Starting from v3.68, this interface can be used for F5-TTS / Spark-TTS / index-TTS / Dia-TTS / VoxCPM simultaneously. You only need to fill in the correct URL address (usually http://127.0.0.1:7860 on your local machine) and select the corresponding service from the dropdown list.

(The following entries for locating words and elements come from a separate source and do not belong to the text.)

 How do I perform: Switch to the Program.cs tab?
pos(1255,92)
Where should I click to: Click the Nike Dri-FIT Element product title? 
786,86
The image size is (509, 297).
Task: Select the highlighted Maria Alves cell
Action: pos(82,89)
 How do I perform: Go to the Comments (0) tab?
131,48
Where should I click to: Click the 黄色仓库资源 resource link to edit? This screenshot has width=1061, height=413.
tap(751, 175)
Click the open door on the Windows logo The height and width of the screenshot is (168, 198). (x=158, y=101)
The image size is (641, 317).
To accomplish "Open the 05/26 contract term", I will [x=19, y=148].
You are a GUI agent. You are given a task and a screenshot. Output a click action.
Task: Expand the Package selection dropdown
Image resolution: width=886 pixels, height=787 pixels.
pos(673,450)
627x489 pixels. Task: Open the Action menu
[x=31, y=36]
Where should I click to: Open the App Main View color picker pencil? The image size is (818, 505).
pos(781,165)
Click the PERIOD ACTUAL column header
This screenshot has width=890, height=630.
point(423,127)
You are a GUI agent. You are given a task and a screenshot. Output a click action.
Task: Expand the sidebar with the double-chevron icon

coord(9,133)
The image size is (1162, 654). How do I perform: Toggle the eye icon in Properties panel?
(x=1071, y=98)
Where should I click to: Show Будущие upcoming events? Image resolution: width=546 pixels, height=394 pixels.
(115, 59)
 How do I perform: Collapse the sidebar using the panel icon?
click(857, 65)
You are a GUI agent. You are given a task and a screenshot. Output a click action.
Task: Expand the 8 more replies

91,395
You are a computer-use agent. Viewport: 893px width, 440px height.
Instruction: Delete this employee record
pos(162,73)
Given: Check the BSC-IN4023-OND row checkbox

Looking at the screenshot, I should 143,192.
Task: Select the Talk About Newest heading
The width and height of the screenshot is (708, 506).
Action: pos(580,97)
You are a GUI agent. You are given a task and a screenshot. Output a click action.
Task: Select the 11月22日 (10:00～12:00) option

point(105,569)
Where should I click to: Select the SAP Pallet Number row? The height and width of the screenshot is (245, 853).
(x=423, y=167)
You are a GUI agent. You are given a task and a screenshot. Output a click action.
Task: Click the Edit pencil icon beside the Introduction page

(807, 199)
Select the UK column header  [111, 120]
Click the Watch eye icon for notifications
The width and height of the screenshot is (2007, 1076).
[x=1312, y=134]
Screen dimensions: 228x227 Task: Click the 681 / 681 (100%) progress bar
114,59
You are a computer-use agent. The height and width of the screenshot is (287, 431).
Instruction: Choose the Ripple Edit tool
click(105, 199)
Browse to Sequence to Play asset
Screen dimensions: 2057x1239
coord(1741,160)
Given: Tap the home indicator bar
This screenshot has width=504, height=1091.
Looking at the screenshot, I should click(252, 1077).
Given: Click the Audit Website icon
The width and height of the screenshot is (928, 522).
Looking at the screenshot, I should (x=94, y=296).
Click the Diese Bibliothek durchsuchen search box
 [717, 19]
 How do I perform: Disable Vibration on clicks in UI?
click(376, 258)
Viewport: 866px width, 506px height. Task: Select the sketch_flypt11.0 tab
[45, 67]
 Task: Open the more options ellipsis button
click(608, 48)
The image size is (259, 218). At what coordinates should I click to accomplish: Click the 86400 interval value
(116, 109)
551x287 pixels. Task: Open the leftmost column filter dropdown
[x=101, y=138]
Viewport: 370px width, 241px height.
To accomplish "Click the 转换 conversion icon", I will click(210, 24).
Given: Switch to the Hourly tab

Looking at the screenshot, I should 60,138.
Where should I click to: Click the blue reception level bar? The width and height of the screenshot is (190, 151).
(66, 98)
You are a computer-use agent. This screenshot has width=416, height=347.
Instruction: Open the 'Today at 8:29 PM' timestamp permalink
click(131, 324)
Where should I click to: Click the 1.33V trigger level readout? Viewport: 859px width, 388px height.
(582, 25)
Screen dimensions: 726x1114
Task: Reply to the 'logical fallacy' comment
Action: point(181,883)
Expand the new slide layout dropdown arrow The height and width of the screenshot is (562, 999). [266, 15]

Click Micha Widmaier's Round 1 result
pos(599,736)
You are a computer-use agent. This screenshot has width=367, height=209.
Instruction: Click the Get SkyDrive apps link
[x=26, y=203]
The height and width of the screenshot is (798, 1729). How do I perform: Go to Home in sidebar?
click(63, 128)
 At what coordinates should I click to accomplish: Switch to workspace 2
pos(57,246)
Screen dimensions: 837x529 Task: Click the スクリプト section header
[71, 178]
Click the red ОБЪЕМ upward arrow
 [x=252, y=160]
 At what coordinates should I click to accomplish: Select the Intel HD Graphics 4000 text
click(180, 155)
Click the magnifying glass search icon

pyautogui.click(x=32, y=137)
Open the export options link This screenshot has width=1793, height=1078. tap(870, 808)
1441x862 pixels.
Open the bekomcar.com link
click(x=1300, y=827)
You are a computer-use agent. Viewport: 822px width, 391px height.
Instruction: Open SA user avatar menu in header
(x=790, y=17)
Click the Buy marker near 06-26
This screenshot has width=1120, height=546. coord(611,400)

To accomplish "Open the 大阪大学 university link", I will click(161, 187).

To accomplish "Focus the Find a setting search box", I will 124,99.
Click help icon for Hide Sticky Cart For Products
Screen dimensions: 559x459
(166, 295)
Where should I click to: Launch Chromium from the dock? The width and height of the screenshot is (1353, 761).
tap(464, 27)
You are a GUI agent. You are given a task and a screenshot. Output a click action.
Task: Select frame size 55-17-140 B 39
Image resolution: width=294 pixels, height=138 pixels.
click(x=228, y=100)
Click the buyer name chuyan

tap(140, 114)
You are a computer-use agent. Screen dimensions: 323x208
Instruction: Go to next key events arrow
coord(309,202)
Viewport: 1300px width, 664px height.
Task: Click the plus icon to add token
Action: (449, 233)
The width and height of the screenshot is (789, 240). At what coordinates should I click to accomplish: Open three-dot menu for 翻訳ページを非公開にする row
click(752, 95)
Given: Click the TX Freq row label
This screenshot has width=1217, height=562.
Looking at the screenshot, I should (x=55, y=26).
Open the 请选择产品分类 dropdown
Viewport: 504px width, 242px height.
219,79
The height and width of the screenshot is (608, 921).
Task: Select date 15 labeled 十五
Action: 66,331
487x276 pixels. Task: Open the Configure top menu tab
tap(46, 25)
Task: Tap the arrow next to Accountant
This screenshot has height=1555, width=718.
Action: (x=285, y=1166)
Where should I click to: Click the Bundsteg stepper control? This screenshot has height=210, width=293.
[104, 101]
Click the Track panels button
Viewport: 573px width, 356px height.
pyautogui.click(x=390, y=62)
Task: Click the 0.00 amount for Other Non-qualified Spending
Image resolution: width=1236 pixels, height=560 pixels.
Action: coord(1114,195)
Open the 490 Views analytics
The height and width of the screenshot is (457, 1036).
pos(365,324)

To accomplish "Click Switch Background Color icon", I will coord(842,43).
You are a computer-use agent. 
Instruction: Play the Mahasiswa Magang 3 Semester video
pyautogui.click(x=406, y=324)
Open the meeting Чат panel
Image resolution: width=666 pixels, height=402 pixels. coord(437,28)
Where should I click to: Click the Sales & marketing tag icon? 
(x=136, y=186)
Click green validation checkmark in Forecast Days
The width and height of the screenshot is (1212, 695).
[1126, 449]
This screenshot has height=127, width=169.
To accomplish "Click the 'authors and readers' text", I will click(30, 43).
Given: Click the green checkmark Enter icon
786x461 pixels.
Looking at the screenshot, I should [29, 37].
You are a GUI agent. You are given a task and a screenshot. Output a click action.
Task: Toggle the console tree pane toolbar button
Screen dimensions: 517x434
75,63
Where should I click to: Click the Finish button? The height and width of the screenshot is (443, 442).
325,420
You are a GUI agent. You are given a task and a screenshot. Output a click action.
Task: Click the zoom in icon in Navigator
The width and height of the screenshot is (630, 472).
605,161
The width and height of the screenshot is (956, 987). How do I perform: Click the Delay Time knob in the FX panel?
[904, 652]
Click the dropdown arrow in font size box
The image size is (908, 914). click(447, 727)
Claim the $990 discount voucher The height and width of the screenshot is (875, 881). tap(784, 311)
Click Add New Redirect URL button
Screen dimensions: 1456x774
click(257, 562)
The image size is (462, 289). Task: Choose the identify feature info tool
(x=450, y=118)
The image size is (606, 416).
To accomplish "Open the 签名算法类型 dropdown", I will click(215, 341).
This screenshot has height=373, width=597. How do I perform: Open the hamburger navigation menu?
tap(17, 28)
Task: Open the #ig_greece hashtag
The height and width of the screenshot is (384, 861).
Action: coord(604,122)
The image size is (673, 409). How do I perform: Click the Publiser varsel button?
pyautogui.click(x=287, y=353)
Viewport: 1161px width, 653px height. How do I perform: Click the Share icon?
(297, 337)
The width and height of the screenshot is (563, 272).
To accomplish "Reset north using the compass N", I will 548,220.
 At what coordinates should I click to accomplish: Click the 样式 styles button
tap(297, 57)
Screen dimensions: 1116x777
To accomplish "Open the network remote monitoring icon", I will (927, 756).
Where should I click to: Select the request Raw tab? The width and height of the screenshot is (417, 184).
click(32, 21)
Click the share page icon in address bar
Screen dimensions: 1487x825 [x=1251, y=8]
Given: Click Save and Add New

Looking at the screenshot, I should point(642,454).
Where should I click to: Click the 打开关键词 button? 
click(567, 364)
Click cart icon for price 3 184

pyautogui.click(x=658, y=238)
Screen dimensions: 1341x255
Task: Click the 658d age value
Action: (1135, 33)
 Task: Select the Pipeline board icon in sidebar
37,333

F5-TTS Windows Integrated Package:

For source code deployment methods, please refer to the official project documentation: https://github.com/SWivid/F5-TTS

index-tts Deployment Method

dia-1.6b Deployment Method

spark-tts Deployment Method

VoxCPM-tts Deployment Method


Configuration

To use TTS in the video translation software, you first need to start the corresponding TTS webui interface and keep the terminal window open.

Then, on the configuration page, fill in the URL address, which defaults to http://127.0.0.1:7860. If your startup address is not the default, please fill it in according to the actual address.

In the "Reference Audio" field, fill in the following:

Name of the audio file you want to use#The corresponding text in that audio file

Note: Please place the reference audio file in the f5-tts folder within the root directory of the pyVideotrans project. If the folder does not exist, please create it manually. For example, you can name the reference audio file nverguo.wav.

Place the reference audio file in the f5-tts folder inside the pyVideotrans software, don't get it wrong

Example of how to fill it in:

Reference audio and the text within the reference audio

Click to view Spark-TTS source code deployment methodClick to view index-TTS source code deployment methodClick to view Dia-1.6b source code deployment methodClick to view VoxCPM integrated package

Adding Other Languages

If you need to use models for other languages, you also need to modify the F5-TTS project directory/src/f5_tts/infer/infer_gradio.py file.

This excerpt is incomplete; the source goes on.